Tout Toni Morrison dans une nouvelle

Parution de « Récitatif »

La sortie en français de Récitatif, l’une des deux nouvelles connues écrites par Toni Morrison, Prix Nobel de littérature en 1993, était annoncée comme un événement bien avant sa publication.

Doublée d’une postface de Zadie Smith, d’une longueur à peu près égale au texte de la nouvelle elle-même, ce petit livre est en effet incontournable et trouve d’emblée sa place parmi les classiques les plus époustouflants. Il est presque impossible de parler de la nouvelle de Toni Morrison sans évoquer la postface, parce que les deux sont magistrales. Suivant Zadie Smith, il faut d’abord rappeler, comme elle le fait, qu’il y a dans l’entreprise littéraire de Morrison – dans toute l’entreprise littéraire de Morrison – une dimension scientifique et expérimentale : Avec Récitatif, Morrison est explicite.

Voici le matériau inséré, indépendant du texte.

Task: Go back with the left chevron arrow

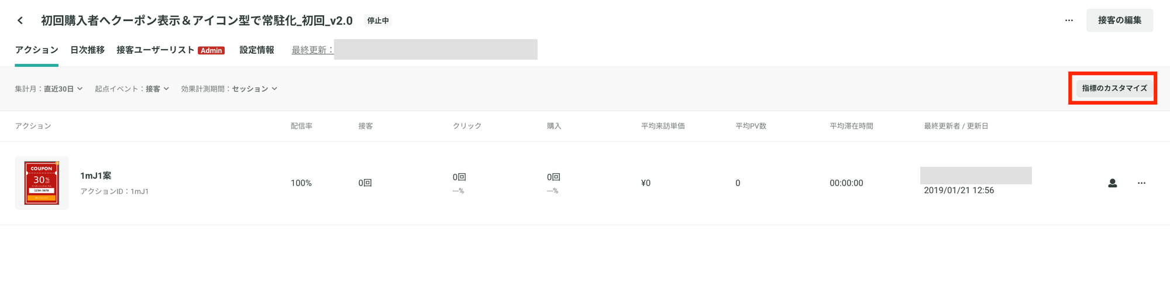Action: point(20,20)
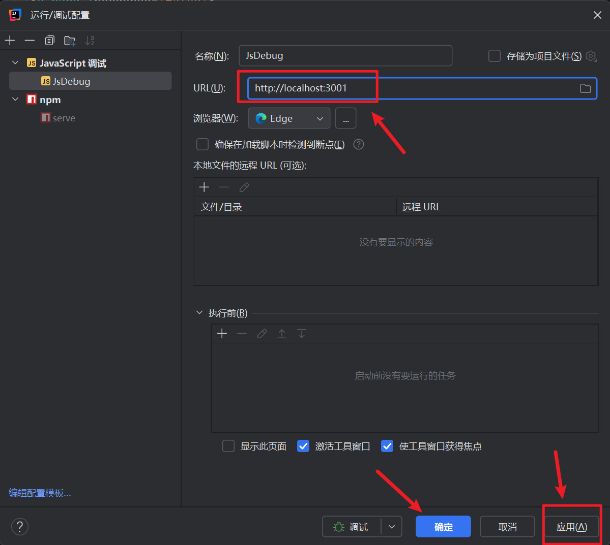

Cette nouvelle extraordinaire que vous avez entre les mains a été spécifiquement conçue comme « l’expérience d’ôter tous les codes raciaux d’un récit concernant deux personnages de races différentes pour qui l’identité raciale est cruciale. » (p.63-64)
Cette expérience qu’on peut dire philosophique et sociale se met en place dans des termes très simples en seulement quelques lignes. Deux fillettes de huit ans, Twyla et Roberta, arrivent ensemble au foyer Saint-Bonaventure, où elles vont partager quelques semaines, rien qu’elles deux, la même chambre de quatre lits. Complicité et hostilité naissent pour ainsi dire de manière naturelle dans cette proximité forcée, surtout que, comme le dit la narratrice p.8 : « Être tirée du lit tôt le matin, c’était une chose, mais être coincée dans un lieu inconnu avec une fille d’une race tout à fait différente, c’en était une autre. » On est à peu près à la vingtième ligne et le ver est déjà dans le fruit, ou plutôt, les personnages (sujets de l’expérience) sont déjà dans le laboratoire de l’écrivain et le lecteur (objet de l’expérience) est déjà ferré. L’assertion de la petite fille ne le quittera plus. Du moins, Zadie Smith estime que la plupart des lecteurs en seront obsédés jusqu’à la dernière ligne et je le pense aussi, à moins de ne pas savoir ce que veut dire lire, à moins de ne pas comprendre non plus ce qu’est la littérature et de ne lire que pour le plaisir, on est happé par cette phrase qui résonne comme LE problème à résoudre, l’énigme, ou peut-être déjà, notre mauvaise conscience.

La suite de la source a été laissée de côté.